An option is out-of-the-money (OTM) when exercising it immediately would produce no positive payoff — the underlying is below the strike for a call, or above the strike for a put. OTM options consist entirely of time value and are the most commonly purchased options on NSE due to their low absolute premium.

Out-of-the-money options have zero intrinsic value. Their entire premium is composed of time value, which reflects the probability — however small — that the underlying could move past the strike before expiry. Deep OTM options carry very low premiums but also very low probabilities of expiring in-the-money.

On NSE's weekly options market, the volume in OTM strikes was consistently high. Retail participants frequently purchased far OTM Nifty and Bank Nifty calls or puts hoping for large directional moves during volatile sessions. While individual instances of such trades producing large multiples occurred, the statistical frequency of OTM options expiring worthless historically exceeded 80–90% for strikes far from the ATM level in the final week of expiry.

OTM options have a delta less than 0.50 in absolute terms, meaning they respond less than one-for-one to moves in the underlying. A Nifty call with a delta of 0.10 would gain approximately ₹10 for every 100-point rise in Nifty. This low delta is a double-edged sword: it means OTM options offer high leverage if the move is large, but they decay rapidly and require a significant move just to break even.

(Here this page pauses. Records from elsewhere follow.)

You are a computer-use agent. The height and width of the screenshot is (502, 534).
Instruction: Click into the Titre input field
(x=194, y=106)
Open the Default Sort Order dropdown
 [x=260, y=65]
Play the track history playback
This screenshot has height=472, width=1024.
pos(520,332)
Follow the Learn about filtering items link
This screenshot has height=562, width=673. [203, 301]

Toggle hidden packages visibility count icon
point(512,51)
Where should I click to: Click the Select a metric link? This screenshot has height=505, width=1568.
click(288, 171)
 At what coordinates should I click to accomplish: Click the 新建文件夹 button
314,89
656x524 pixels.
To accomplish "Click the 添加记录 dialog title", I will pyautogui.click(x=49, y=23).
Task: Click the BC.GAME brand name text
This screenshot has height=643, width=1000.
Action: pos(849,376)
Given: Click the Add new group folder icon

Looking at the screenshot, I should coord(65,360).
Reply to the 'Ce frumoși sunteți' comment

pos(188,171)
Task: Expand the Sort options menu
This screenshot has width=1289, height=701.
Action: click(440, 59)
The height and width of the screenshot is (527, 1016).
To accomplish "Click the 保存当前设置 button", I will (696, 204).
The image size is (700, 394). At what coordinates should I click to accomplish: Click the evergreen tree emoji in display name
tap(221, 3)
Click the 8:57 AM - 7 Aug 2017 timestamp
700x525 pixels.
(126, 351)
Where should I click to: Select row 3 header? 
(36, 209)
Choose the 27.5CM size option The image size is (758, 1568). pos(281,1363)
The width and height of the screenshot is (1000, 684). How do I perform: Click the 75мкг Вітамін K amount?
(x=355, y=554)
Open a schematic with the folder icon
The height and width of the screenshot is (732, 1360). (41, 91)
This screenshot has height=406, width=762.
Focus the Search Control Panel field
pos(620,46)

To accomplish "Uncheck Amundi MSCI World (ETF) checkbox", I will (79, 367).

A misconception is that out-of-the-money options are inherently cheap. The premium must be evaluated relative to the probability of the required move occurring. A Nifty OTM call priced at ₹30 might reflect a 5% probability of expiring in-the-money; whether that pricing is fair depends on the analyst's assessment of the likelihood of such a move and within what timeframe.

For option writers, OTM options are the most commonly sold strikes in premium collection strategies. The appeal is that the option sold has a high probability of expiring worthless. The risk is that a sudden large adverse move — a gap on news or a macro event — can cause a sharp spike in the option's value, resulting in substantial mark-to-market losses for the writer.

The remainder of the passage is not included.